Image gamma correction is an element-wise operation that applies simple floating-point manipulation to all pixels and their channels. As shown in the equation above, the gamma value is applied as a power to the brightness value. A greater-than-one gamma decreases the brightness value. As suggested by the equation, the number of output values matches the number of input values, and the calculation of each output value is independent of the calculation of neighboring values. The image gamma correction algorithm is embarrassingly parallel and is therefore suitable for GPUs.

GPU kernel design and optimization strategies#

The following listing presents a simple implementation of the gamma correction algorithm using HIP.

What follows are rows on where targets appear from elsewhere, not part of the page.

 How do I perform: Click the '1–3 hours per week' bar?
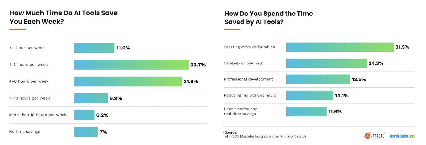(x=131, y=65)
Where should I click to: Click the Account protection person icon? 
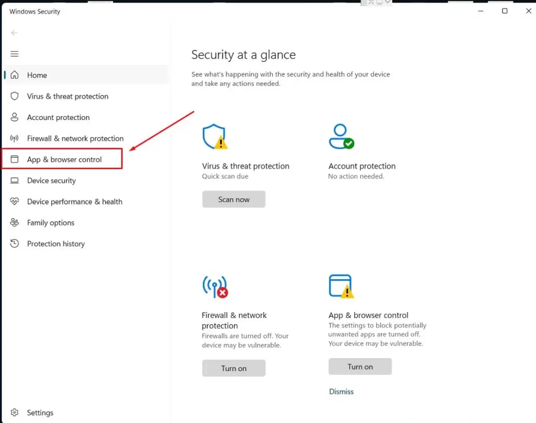[341, 137]
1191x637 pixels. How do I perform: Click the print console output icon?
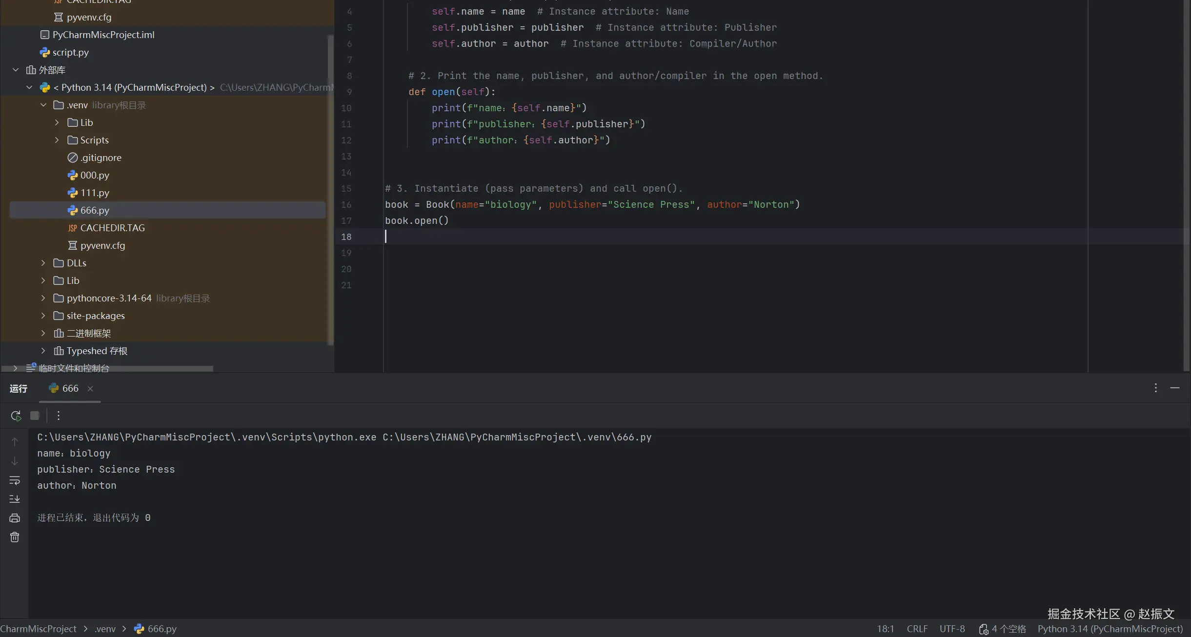[x=15, y=518]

Image gamma correction application as an embarrassingly parallel algorithm. Each thread is responsible for processing a value in the array of image pixels. The grid size reflects the number of pixels.#

#include <hip/hip_runtime.h>

#include <cstdint>
#include <cstdlib>

__global__ void image_gamma(std::uint8_t* d_image, float gamma, int num_values)
{
    int idx = threadIdx.x + blockIdx.x * blockDim.x;
    if (idx < num_values)
    {
        d_image[idx] = powf(d_image[idx] / 255.f, gamma) * 255.f;
    }
}

int main()
{
    int width, height, channels, num_values;
    std::uint8_t* data;

    // Load an image from file.

    int blockSize = 256;
    int gridSize = (num_values + blockSize - 1) / blockSize;

    float gamma = 4.f;
    image_gamma<<<gridSize, blockSize>>>(d_image, gamma, num_values);

    hipMemcpy(
        data, d_image, num_values * sizeof(std::uint8_t), hipMemcpyDeviceToHost
    );

    // Save the image to an output file.

    hipFree(d_image);
    return EXIT_SUCCESS;
}

To address this GPU programming problem, first consider how to map the threads to the input and output elements. For embarrassingly parallel algorithms, the mapping is straightforward because each thread is responsible for a part of the output channel (a pixel). Therefore, the total number of threads will equal the height × width × number of channels = num_values. To calculate the grid size, divide num_values by the block size. If the block size is not a multiple of num_values, you can round up to the next integer, as shown in line 23 of the code sample above.

The block size can be between 1 and 1,024, depending on the device limitation. Note that selecting a suitable block size will improve the overall performance. According to the figure below, the performance is best when the block size is a multiple of 32, because RDNA GPUs organize groups of 32 threads in a wavefront, which is the smallest resource allocation unit.

Note

On CDNA GPUs, the wavefront size is 64.

Otherwise, the CUs will be forced to allocate more resources for each block, resulting in performance degradation. The selection of the block size as a multiple of the wavefront size is likely to optimize embarrassingly parallel applications with AMD GPUs.

Graph showing impact of block size on program performance with relative execution time on y-axis and block size on x-axis — Impact of block size on program performance. The image gamma correction execution time reflects a 16,384 × 16,384 RGB image on a Radeon PRO W7800 GPU.#

Performance benefits and application patterns#

The GPU implementation of image gamma correction demonstrates significant performance advantages over CPU-based approaches. By leveraging thousands of parallel threads, you can process millions of pixels simultaneously, making this technique particularly effective for high-resolution images and real-time video processing applications.

The embarrassingly parallel nature of gamma correction makes it an ideal candidate for GPU acceleration. Similar patterns appear in many other image processing operations, including:

Color space conversions (RGB to grayscale, HSV transformations)
Brightness and contrast adjustments
Image filtering with separable kernels
Histogram equalization
Pixel-wise arithmetic operations

When you encounter algorithms where each output element depends only on a corresponding input element (or a small, fixed neighborhood), consider applying the same parallelization strategy demonstrated here. The key characteristics that make a workload suitable for this approach include:

Independent calculations for each output element
Minimal or no inter-thread communication requirements
Regular memory access patterns
Sufficient computational work per thread to offset kernel launch overhead

By understanding these patterns and optimization techniques, you can effectively accelerate a wide range of image processing and data-parallel workloads on AMD GPUs using HIP.